Scott Walker is the Republican version of Jonathan Gruber. He's no fan of the Affordable Care Act; indeed, he's a Kochhead and therefore wants to kill it and all those newly insured people with it.
Nevertheless, he has managed to destroy the central argument going before the United States Supreme Court intended to gut Obamacare.
The Affordable Care Act gives states a choice: they can either set up an exchange where consumers can buy subsidized insurance plans or they can elect to have the federal government set up this exchange for them. Consumers with income below a certain level qualify for tax credits to help them afford this insurance. A case called King v. Burwell, however, asks the justices to cut off these tax credits in states with federally-run exchanges — an effort that could potentially collapse the individual insurance markets in those states if it succeeds. The plaintiffs’ premise in King is that Obamacare was never intended to offer credits to people in states with federally-run exchanges. Indeed, by reading one passage of the Affordable Care Act out of context, they claim that the law unambiguously states that only state-run exchanges are allowed to provide tax credits.

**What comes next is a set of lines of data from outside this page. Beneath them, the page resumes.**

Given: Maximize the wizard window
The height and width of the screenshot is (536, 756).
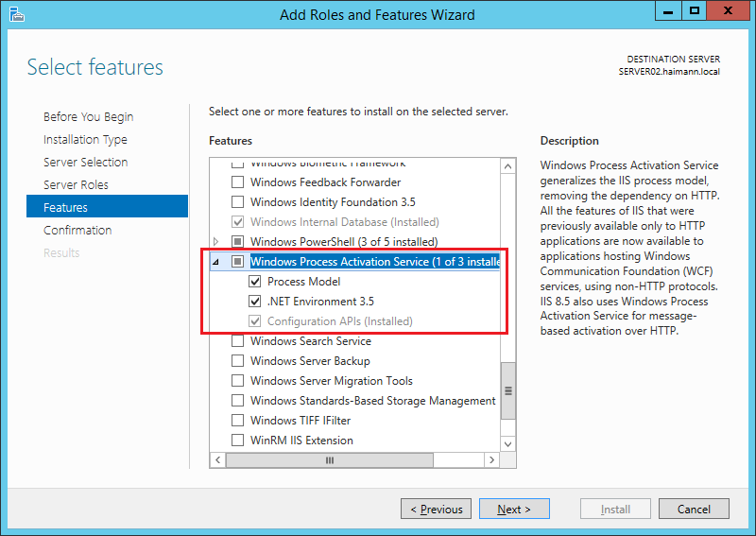Looking at the screenshot, I should pyautogui.click(x=695, y=10).

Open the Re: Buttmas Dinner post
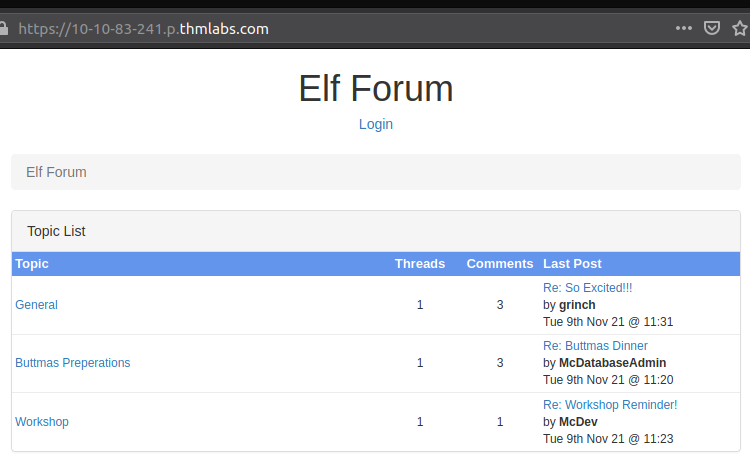point(595,346)
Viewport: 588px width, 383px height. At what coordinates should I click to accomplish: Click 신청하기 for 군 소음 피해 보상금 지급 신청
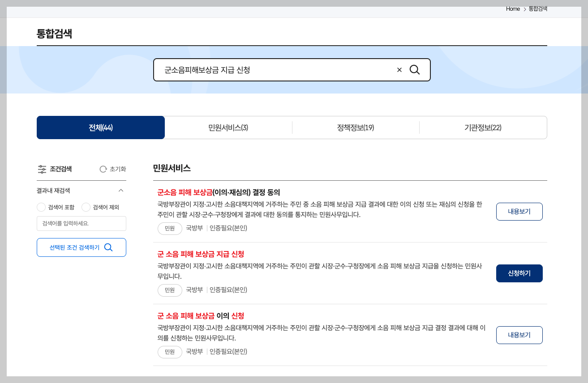coord(519,273)
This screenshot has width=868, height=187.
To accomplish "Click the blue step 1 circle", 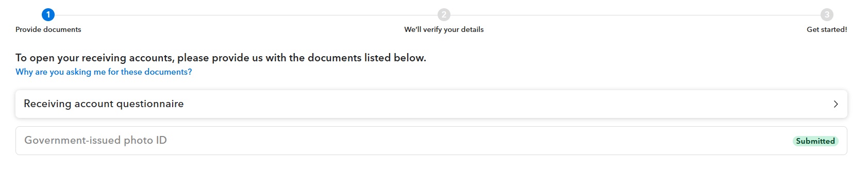I will 48,15.
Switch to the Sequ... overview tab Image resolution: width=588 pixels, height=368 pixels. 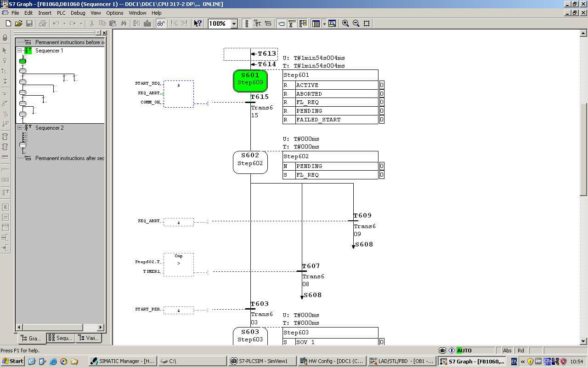coord(60,338)
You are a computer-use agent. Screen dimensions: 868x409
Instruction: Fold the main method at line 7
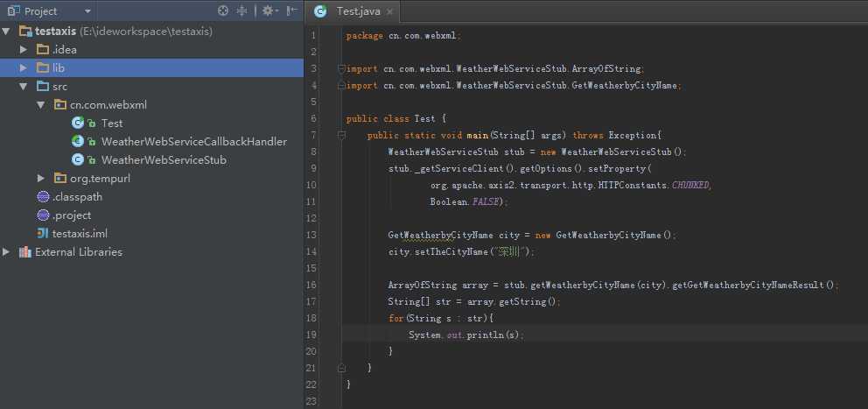coord(341,136)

But that’s not the conclusion Walker reached after spending a couple of years considering the question. Rather, in his interview with the Wall Street Journal, Walker explains that there is no practical difference whatsoever between state-run and federally-run exchanges:
Governor Walker didn't come up with this on his own. He brought in experts -- or I should say, the Kochs brought in experts -- to consult on whether it made sense for the state to set up the exchange or they should leave it in the hands of the Federal government. His conclusion?
This really isn’t an exchange that the states run or even run in a partnership. The federal government determines what’s going to be covered. How it’s going to be covered. And the only distinction is whether or not a state can say that they’re running it, put up a sign that says they are running it. But, in the end, there’s no real substantive difference between a federal exchange, or a state exchange, or the in between, the hybrid, the partnership. And so I said, if I can’t run it, if I don’t have control over it, why would I take the responsibility of explaining to people something that I don’t have any control over.
And there you have it. If there is no substantive difference between the exchanges, then there's no difference in how subsidies are treated.
Of course, you're not seeing this hitting the fan the way Gruber's off-the-cuffs comments did, because right-wing media has no intention of making a potential occupant of the 2016 Clown Car irrelevant before he even launches his exploratory committee. Also, he's a Republican, so there's that.